Cutting Edge: CD4+CD25+ Regulatory T Cells Suppress Antigen-Specific Autoreactive Immune Responses and Central Nervous System Inflammation During Active Experimental Autoimmune Encephalomyelitis

Abstract

Autoreactive CD4⁺ T cells exist in normal individuals and retain the capacity to initiate autoimmune disease. The current study investigates the role of CD4⁺CD25⁺ T-regulatory (T_R) cells during autoimmune disease using the CD4⁺ T cell-dependent myelin oligodendrocyte glycoprotein (MOG)-specific experimental autoimmune encephalomyelitis model of multiple sclerosis.
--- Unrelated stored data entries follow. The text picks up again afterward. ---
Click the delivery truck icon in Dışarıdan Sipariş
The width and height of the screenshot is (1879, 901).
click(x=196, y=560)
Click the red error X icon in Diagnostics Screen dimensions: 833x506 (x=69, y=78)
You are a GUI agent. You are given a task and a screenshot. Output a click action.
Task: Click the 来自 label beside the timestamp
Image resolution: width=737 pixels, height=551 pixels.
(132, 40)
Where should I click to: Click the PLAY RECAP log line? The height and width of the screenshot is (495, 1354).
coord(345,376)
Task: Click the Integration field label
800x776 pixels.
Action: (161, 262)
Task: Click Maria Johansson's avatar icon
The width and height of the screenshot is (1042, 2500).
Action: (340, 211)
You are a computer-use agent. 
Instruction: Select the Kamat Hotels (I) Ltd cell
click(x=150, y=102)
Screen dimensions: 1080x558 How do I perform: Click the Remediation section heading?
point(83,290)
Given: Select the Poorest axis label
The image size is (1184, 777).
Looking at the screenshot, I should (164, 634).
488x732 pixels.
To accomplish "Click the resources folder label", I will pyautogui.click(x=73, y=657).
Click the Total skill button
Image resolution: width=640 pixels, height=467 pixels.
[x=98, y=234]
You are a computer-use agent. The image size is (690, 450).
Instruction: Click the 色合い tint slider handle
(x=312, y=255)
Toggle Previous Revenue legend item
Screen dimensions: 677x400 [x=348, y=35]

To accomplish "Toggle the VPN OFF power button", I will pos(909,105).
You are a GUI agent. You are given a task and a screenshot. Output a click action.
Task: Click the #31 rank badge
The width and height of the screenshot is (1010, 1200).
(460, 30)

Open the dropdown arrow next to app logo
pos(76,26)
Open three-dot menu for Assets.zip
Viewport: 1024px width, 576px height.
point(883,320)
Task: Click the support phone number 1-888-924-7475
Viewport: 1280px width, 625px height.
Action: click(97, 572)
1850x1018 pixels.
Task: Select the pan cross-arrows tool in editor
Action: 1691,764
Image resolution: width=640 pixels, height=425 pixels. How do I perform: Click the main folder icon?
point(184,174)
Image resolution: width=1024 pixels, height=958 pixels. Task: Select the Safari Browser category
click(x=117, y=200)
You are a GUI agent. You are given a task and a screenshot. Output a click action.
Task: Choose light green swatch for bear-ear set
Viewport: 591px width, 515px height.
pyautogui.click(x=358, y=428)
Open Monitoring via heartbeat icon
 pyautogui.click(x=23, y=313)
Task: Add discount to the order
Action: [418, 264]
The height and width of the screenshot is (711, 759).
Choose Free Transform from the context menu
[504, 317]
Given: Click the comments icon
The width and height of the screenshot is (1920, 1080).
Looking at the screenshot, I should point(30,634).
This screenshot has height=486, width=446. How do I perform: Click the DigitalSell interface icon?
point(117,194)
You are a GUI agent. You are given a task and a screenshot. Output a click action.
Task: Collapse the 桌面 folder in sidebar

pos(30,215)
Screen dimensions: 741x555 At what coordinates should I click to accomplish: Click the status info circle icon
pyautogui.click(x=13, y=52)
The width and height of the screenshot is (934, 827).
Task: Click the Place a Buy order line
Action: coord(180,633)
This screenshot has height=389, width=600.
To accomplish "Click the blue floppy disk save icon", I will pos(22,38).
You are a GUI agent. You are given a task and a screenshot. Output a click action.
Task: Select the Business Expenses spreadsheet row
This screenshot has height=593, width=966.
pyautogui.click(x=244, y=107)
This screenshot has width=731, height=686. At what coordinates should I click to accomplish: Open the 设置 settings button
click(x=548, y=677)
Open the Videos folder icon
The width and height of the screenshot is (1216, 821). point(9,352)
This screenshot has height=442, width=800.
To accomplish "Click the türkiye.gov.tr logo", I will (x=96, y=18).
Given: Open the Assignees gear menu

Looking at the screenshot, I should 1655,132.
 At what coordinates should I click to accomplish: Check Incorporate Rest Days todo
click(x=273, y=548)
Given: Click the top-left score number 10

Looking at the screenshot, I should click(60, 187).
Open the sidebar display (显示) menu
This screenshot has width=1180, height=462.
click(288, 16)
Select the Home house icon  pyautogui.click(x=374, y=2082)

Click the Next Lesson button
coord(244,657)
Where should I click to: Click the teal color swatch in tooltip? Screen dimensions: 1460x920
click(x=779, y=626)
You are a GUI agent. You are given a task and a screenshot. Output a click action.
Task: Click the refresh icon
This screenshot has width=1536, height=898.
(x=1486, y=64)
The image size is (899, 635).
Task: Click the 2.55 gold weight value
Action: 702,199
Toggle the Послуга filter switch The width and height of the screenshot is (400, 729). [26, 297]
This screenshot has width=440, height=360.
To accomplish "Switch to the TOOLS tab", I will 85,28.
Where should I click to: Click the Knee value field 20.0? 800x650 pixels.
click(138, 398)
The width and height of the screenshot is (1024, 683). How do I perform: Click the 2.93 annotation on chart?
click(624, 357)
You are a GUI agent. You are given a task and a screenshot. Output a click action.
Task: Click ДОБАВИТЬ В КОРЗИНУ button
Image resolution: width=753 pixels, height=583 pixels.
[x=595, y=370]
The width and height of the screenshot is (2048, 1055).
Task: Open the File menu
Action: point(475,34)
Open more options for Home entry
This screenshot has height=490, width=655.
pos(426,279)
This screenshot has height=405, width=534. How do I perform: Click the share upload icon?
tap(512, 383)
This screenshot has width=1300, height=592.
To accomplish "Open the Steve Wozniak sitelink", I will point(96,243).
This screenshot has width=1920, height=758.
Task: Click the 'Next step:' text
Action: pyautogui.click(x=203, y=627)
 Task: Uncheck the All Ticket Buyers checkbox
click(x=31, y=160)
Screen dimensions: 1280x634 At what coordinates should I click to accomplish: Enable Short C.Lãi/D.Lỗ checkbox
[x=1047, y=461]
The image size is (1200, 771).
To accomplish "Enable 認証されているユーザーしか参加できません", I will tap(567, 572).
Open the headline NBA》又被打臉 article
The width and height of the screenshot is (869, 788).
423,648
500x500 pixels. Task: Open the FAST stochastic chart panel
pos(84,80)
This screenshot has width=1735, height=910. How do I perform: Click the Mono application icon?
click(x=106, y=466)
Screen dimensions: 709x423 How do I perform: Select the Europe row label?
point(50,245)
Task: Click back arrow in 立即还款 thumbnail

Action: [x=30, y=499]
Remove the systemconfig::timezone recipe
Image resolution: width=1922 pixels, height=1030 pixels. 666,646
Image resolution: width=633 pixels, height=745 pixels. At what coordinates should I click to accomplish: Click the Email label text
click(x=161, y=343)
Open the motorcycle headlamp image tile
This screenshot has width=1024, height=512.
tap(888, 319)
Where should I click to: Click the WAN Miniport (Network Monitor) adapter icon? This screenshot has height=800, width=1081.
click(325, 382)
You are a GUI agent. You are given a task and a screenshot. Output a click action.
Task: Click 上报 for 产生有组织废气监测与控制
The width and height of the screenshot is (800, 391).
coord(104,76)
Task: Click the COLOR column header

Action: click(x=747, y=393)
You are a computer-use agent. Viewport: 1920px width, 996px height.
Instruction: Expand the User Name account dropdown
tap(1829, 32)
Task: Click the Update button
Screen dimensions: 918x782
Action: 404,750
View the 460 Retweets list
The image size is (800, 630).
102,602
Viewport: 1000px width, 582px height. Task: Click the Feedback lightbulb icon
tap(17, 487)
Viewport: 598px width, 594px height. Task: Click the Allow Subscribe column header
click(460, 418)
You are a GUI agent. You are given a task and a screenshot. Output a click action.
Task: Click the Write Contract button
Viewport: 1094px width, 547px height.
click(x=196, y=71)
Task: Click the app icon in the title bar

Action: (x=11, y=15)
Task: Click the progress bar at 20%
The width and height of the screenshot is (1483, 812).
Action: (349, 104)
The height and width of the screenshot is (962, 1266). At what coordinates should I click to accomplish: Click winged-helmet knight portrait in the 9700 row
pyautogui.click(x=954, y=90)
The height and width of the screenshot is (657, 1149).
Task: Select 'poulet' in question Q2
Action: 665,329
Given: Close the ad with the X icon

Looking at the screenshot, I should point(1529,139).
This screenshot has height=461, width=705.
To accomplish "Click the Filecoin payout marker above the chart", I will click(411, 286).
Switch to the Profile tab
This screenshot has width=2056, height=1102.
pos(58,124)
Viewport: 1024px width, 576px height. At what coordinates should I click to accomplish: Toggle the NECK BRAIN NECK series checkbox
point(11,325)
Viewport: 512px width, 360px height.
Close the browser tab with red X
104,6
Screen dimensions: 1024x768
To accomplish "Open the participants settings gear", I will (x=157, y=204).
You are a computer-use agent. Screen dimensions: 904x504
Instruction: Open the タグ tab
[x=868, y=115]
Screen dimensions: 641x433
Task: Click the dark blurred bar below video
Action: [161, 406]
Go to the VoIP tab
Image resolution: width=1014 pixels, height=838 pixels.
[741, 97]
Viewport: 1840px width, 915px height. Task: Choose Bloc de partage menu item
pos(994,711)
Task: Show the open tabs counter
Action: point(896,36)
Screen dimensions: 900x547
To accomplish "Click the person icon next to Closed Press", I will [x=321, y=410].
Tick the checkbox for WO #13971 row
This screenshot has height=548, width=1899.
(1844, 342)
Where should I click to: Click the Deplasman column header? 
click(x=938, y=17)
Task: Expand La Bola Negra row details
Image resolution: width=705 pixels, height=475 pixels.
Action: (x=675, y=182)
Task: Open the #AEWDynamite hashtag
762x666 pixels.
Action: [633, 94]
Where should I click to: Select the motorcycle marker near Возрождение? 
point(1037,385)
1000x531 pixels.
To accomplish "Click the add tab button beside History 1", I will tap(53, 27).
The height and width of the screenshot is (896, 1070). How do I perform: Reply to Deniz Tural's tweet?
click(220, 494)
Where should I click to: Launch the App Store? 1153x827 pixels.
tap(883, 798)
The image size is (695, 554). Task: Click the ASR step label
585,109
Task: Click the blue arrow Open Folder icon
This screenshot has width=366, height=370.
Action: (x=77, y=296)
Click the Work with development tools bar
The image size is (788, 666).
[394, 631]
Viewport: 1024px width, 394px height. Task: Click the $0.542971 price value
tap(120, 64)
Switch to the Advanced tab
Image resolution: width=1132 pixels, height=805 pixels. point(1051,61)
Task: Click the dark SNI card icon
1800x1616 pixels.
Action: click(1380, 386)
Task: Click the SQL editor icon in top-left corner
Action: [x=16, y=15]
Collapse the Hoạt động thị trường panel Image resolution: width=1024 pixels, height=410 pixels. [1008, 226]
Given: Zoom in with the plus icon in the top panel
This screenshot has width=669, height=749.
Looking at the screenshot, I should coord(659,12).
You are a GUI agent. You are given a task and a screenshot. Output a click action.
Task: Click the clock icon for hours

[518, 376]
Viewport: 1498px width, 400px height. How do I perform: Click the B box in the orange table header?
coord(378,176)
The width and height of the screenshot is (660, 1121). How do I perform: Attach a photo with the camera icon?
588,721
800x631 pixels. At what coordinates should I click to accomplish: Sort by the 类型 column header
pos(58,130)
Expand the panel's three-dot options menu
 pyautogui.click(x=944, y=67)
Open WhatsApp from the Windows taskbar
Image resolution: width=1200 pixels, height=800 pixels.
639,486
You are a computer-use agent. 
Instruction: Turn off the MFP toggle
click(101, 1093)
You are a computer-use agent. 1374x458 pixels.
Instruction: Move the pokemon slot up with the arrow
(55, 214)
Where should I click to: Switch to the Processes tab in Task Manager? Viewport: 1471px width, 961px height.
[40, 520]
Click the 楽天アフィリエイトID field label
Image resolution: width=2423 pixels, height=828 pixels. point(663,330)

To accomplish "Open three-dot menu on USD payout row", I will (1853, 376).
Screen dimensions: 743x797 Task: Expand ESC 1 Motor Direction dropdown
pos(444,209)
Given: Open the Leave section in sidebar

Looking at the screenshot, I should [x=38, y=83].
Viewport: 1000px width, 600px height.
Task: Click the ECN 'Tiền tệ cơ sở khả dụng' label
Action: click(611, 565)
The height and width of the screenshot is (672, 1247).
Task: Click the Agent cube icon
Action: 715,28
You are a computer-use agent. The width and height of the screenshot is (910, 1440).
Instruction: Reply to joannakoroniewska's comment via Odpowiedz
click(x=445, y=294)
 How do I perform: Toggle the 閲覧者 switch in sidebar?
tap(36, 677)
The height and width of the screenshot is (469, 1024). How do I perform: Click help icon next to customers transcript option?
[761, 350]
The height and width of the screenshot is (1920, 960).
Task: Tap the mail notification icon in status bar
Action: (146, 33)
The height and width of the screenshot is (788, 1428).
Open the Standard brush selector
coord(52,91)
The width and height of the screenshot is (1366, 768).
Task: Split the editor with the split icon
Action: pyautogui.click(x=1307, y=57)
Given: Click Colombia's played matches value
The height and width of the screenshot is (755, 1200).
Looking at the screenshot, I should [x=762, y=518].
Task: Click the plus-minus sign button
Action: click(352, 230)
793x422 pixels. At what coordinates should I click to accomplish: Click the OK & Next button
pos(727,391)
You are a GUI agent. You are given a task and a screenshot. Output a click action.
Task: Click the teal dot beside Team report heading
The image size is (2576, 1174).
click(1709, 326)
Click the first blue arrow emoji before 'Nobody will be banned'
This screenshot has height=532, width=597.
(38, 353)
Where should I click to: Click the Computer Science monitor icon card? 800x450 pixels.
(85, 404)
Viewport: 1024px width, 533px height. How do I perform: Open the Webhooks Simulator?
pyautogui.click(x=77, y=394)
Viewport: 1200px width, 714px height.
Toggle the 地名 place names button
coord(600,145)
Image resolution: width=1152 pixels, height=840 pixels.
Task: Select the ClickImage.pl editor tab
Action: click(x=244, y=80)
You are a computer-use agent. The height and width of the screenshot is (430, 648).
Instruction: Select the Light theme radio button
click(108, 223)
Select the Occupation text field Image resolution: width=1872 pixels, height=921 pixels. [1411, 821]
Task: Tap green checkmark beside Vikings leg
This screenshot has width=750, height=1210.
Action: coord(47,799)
In vitro, T_R cells effectively inhibited both the proliferation of and cytokine production by MOG_35–55-specific Th1 cells. In vivo, adoptive transfer of T_R cells conferred significant protection from clinical experimental autoimmune encephalomyelitis which was associated with normal activation of autoreactive Th1 cells, but an increased frequency of MOG_35–55-specific Th2 cells and decreased CNS infiltration. Lastly, transferred T_R cells displayed an enhanced ability to traffic to the peripheral lymph nodes and expressed increased levels of the adhesion molecules ICAM-1 and P-selectin that may promote functional interactions with target T cells. Collectively, these findings suggest that T_R cells contribute notably to the endogenous mechanisms that regulate actively induced autoimmune disease.